The Vallum Aelium or Aelian Wall (commonly called the Vale) was a wood and turf —and in some places, stone— fortification built by the Romans across the Montes Aemili. Representing the southernmost frontier barrier of Roman Faeland, it spanned approximately 195 km (121 miles) and was, on average, 3 meters (10 feet) wide and 5 meters (15 feet) tall. Security was bolstered by a deep ditch on the south side where terrain did not prohibit. The barrier was in fact not one continuous structure, but several.
Construction began in late 122 CE at the order of Roman Emperor Hadrian, and took about 13 years to complete. Trade relations and tariff collection likely spurred construction. The wall was protected by sixteen forts with a number of small fortlets between them; troop movement was facilitated by a road linking all the sites known as the Military Way. The soldiers who built the wall commemorated the construction and their struggles with the barbarians in a number of decorative stelae, many of which survive.
Most of the original wall and its associated fortifications deteriorated over time, but many remains are still visible; several villages still exist at some of the larger garrisons (mostly where trade continued), allowing some view of town planning. Most of these have come under the care of national museums in Pentapoli.
See also: Rumanha
After the collapse of the Roman empire, the cities of the Latin Coast maintained the walls intermittently until they were superseded by wooden fortifications used to control key passes and valleys.
These later fortifications became a series of defensive stone walls, originally more than 75 miles long, that surrounded and protected the Pentapolis during the middle ages.

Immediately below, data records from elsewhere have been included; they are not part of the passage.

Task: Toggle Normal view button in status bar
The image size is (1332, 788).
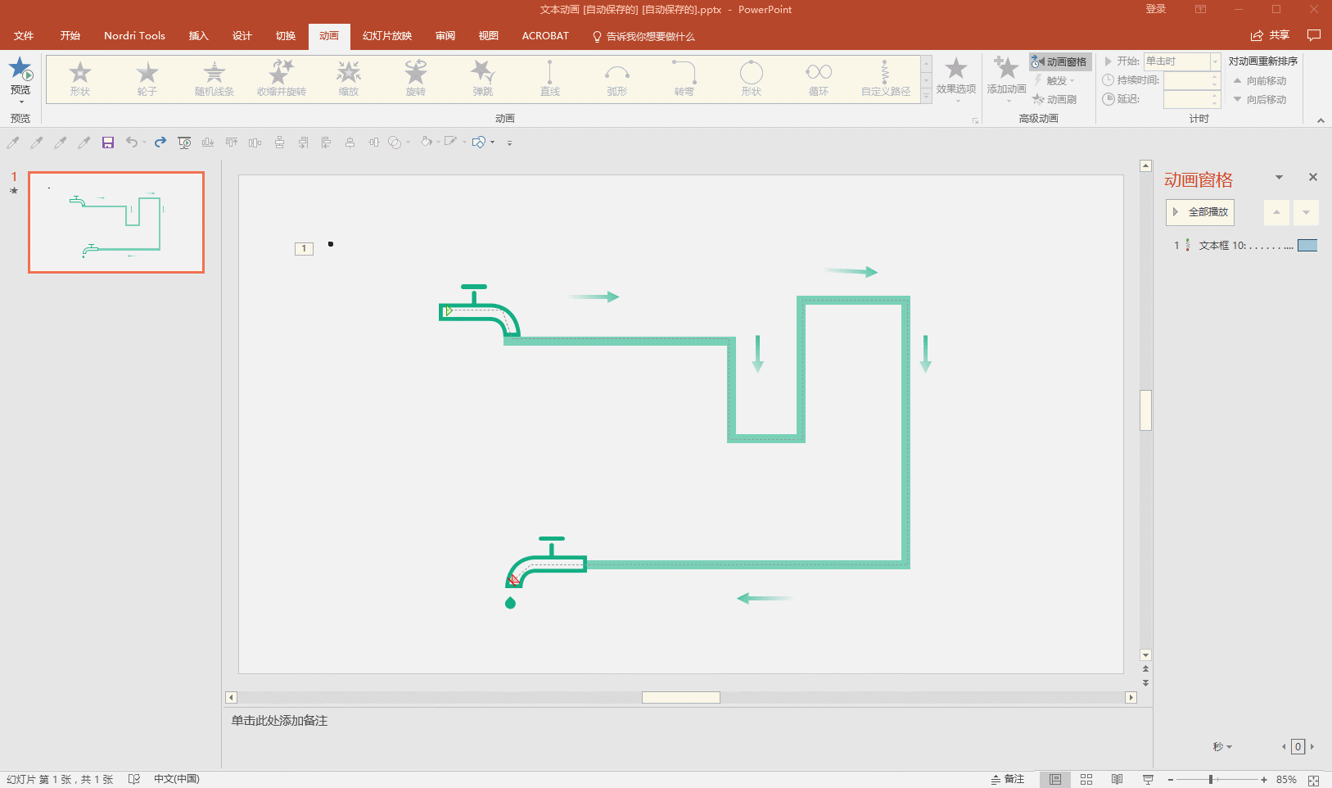Action: click(1055, 779)
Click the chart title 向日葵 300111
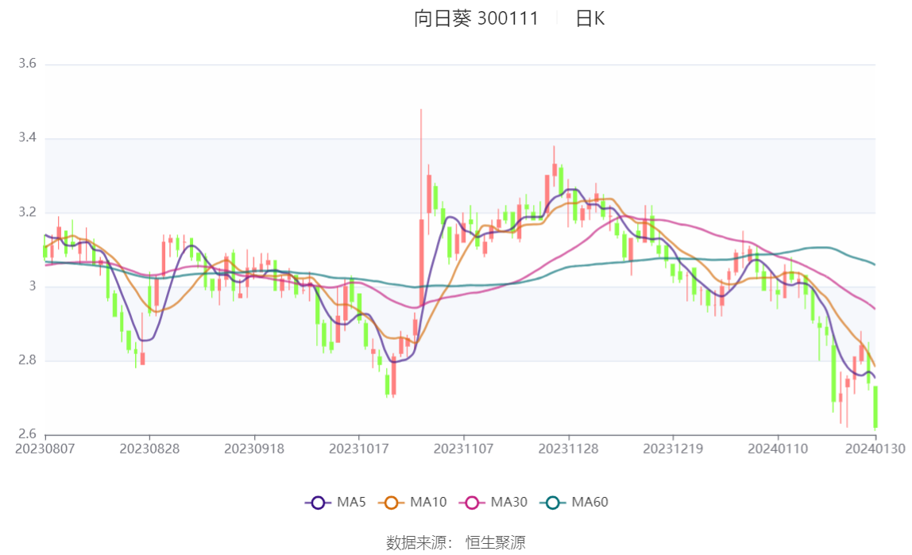This screenshot has width=912, height=555. (x=476, y=18)
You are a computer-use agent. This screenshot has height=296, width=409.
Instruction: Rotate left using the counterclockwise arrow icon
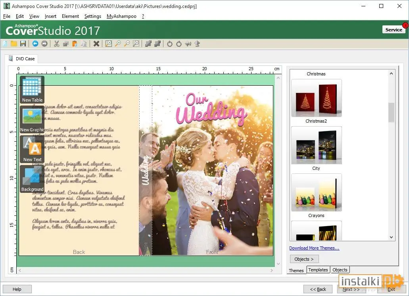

Despite their small size the city-states were well protected by civic walls and used the mountains as another line of defense. Its weakest point, at the Serdenoral Pass, the wall was built thicker, and a massive gate was constructed. The walls of this pass are the only section that was systematically demolished to make room for roads and highways in modern times. However the Veccha Rubra Gate was left standing, due to its historical significance.
Today's wall reached its current state in the 15th century, along with its 40 towers and 5 fortresses. The wall was meant to protect the territory of the Five Cities surrounding the Marquies Sea, and of course to the north, La Vassa, the breadbasket of the region.